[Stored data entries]
:::::
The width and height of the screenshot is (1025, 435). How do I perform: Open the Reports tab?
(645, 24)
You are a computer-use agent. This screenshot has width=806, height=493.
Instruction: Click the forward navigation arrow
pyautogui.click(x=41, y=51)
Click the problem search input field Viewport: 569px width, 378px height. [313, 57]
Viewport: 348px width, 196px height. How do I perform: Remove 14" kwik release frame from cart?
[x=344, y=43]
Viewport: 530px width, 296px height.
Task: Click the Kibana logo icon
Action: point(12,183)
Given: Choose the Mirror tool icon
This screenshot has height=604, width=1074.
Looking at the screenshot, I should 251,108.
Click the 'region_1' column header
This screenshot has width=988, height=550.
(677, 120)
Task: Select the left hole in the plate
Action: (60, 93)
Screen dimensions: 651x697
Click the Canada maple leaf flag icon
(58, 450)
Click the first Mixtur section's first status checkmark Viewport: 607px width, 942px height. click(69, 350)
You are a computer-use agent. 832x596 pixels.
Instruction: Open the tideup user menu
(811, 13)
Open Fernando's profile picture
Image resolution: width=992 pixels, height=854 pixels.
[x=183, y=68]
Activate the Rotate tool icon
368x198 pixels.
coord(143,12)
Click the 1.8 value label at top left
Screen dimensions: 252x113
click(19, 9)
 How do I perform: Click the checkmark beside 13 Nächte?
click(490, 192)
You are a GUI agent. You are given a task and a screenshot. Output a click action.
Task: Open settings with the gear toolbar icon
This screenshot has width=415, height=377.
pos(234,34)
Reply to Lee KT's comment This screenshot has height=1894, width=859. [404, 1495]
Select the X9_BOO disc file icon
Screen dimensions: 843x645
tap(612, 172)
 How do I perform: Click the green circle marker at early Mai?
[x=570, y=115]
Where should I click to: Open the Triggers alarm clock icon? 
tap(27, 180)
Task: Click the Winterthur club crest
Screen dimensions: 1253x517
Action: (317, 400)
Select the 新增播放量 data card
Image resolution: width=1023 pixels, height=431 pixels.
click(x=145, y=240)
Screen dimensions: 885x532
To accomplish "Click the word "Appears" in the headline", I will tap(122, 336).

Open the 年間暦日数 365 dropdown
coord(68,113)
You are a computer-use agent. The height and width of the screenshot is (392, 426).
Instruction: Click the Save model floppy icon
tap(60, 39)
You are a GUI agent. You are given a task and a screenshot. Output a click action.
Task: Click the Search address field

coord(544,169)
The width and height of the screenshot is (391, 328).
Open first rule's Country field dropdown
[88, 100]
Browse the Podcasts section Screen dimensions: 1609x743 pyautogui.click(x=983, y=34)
:::::
→ What the task requires: Your answer is to contain exactly the lines from the one holding "Screen dimensions: 1253x517" to the end of the entries, with no other line.

→ Completed task:
Screen dimensions: 1253x517
Action: (317, 400)
Select the 新增播放量 data card
Image resolution: width=1023 pixels, height=431 pixels.
click(x=145, y=240)
Screen dimensions: 885x532
To accomplish "Click the word "Appears" in the headline", I will tap(122, 336).

Open the 年間暦日数 365 dropdown
coord(68,113)
You are a computer-use agent. The height and width of the screenshot is (392, 426).
Instruction: Click the Save model floppy icon
tap(60, 39)
You are a GUI agent. You are given a task and a screenshot. Output a click action.
Task: Click the Search address field

coord(544,169)
The width and height of the screenshot is (391, 328).
Open first rule's Country field dropdown
[88, 100]
Browse the Podcasts section Screen dimensions: 1609x743 pyautogui.click(x=983, y=34)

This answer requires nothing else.